▶ [TASK ITEM]
The output must be the data, printed exactly as written.

(Beginning of SOURCE RECORDS)

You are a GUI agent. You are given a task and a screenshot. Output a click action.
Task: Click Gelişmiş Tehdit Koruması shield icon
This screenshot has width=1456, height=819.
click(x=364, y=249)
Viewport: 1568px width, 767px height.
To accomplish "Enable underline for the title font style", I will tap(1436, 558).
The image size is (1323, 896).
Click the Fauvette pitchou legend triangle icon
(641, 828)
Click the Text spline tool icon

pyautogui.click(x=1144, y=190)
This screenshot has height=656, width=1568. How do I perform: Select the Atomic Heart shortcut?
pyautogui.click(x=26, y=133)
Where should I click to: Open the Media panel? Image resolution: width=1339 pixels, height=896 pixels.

(End of SOURCE RECORDS)

▶ [SOLVED EXERCISE]
You are a GUI agent. You are given a task and a screenshot. Output a click action.
Task: Click Gelişmiş Tehdit Koruması shield icon
This screenshot has width=1456, height=819.
click(x=364, y=249)
Viewport: 1568px width, 767px height.
To accomplish "Enable underline for the title font style", I will tap(1436, 558).
The image size is (1323, 896).
Click the Fauvette pitchou legend triangle icon
(641, 828)
Click the Text spline tool icon

pyautogui.click(x=1144, y=190)
This screenshot has height=656, width=1568. How do I perform: Select the Atomic Heart shortcut?
pyautogui.click(x=26, y=133)
Where should I click to: Open the Media panel? Image resolution: width=1339 pixels, height=896 pixels.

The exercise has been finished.